HMS Aurora (12)
Aurora at anchor off Liverpool, April 1942
|Laid down:||27 July 1935|
|Launched:||20 August 1936|
|Commissioned:||12 November 1937|
|Identification:||Pennant number: 12|
|Fate:||Sold on 19 May 1948 to the Nationalist Chinese Navy|
|Republic of China|
|Acquired:||19 May 1948|
|Fate:||Defected to Communist China|
|People's Republic of China|
|Fate:||Continued in service until mid-1950s|
|Class and type:||Arethusa-class light cruiser|
|Length:||506 ft (154 m)|
|Beam:||51 ft (16 m)|
|Draught:||14 ft (4.3 m)|
|Speed:||32 knots (59 km/h)|
|Range:||Unknown; 1,325 tons fuel oil|
|Aircraft carried:||One aircraft (later removed)|
HMS Aurora was an Arethusa-class light cruiser of the Royal Navy. She was built by Portsmouth Dockyard, with the keel being laid down on the 27 July 1935. She was launched on 20 August 1936, and commissioned 12 November 1937.
Aurora served with the Home Fleet from completion as Rear Admiral (D). In September 1939 she was with the 2nd Cruiser Squadron, escorting convoys to Scandinavia and engaged in the hunt for the German battleships Scharnhorst and Gneisenau. From October 1940 she was commanded by Captain William Gladstone Agnew. After the Norwegian Campaign she participated in the operations hunting the German battleship Bismarck and, with the cruiser Kenya, intercepted one of the German supply ships, Belchen, on 3 June 1941.
Between July and August 1941, as part of Force "K" with the Home Fleet, she was involved in operations to Spitzbergen and Bear Island (Operation Gauntlet). After one of these sorties, in company with the cruiser Nigeria, she intercepted a German troop convoy off Northern Norway, and the German Bremse was sunk. In the autumn she was transferred to the Mediterranean and arrived in Malta on 21 October 1941 to join a new Force "K".

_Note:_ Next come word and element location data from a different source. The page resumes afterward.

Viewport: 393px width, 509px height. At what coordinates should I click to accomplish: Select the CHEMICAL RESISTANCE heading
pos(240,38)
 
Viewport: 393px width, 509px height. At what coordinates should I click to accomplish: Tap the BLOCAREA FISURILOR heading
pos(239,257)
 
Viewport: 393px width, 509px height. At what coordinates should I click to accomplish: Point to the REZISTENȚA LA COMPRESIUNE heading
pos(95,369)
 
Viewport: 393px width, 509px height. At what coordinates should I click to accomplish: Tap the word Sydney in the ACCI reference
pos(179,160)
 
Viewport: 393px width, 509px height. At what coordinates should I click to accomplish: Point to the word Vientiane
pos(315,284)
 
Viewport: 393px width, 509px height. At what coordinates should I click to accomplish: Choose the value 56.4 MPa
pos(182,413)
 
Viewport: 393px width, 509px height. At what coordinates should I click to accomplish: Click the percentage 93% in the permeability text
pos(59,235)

After her return to the Mediterranean she joined Force "H", and in November was part of the Centre Task Force for the Landings in North Africa, Operation Torch. Off Oran, she engaged the Vichy French destroyers Tramontane and Tornade on 8 November 1942, sinking the latter and damaging the former so badly that she had to be beached. The following day she badly damaged the destroyer Épervier and drove her ashore. By December she was operating as part of Force "Q" at Bône against the Axis evacuation and supply convoys between Trapani and Tunis.
Then, as a unit of the 15th Cruiser Squadron, she participated in the invasion of Sicily and the Salerno landings (Operation Avalanche) before moving into the Aegean in October 1943. During operations in that area she was damaged by bombs off Castellorizo on 30 October, and withdrew to Taranto for repairs which lasted until April 1944. In August 1944 she was at the landings in the south of France, then returned to the Aegean, where she assisted in the liberation of Athens.
After the war Aurora was sold on 19 May 1948 to the Chinese Navy as compensation for six Chinese Custom patrol ships and one freighter that the British seized in Hong Kong and lost during the war. She was renamed Chung King, after the Chinese war time capital of Chung King (Chongqing), and became the flagship of the Chinese navy. On 25 February 1949 her crew defected to the Communists with the ship. Her name in Chinese remained unchanged but the Communists romanized the name differently, as "Tchoung King". In March 1949 she was sunk in Taku harbour by Nationalist aircraft. She was later salvaged with Russian assistance but then stripped bare as "repayment". The empty hulk spent the rest of her life as an accommodation and warehouse ship, being subsequently renamed Yellow River (Huang He) in 1959, when it was transferred to Shanghai on October 27 of that year to be converted to a salvage ship at a planned budget of 3 million ¥. After spending 276,000 ¥, the conversion project was cancelled, and the ship was once again transferred, this time to Tianjin in June 1965, used as a barrack ship and renamed Beijing. She served until 1990s before finally being retired and scrapped. Her name tablet and ship bell were preserved in the Military Museum of the Chinese People's Revolution.
- Chesneau, Roger, ed. (1980). Conway's All the World's Fighting Ships 1922–1946. Greenwich: Conway Maritime Press. ISBN 0-85177-146-7.
- Raven, Alan; Roberts, John (1980). British Cruisers of World War Two. Annapolis, MD: Naval Institute Press. ISBN 0-87021-922-7.
- Rohwer, Jürgen (2005). Chronology of the War at Sea 1939-1945: The Naval History of World War Two (Third Revised ed.). Annapolis, Maryland: Naval Institute Press. ISBN 1-59114-119-2.
- Whitley, M. J. (1995). Cruisers of World War Two: An International Encyclopedia. London: Cassell. ISBN 1-86019-874-0.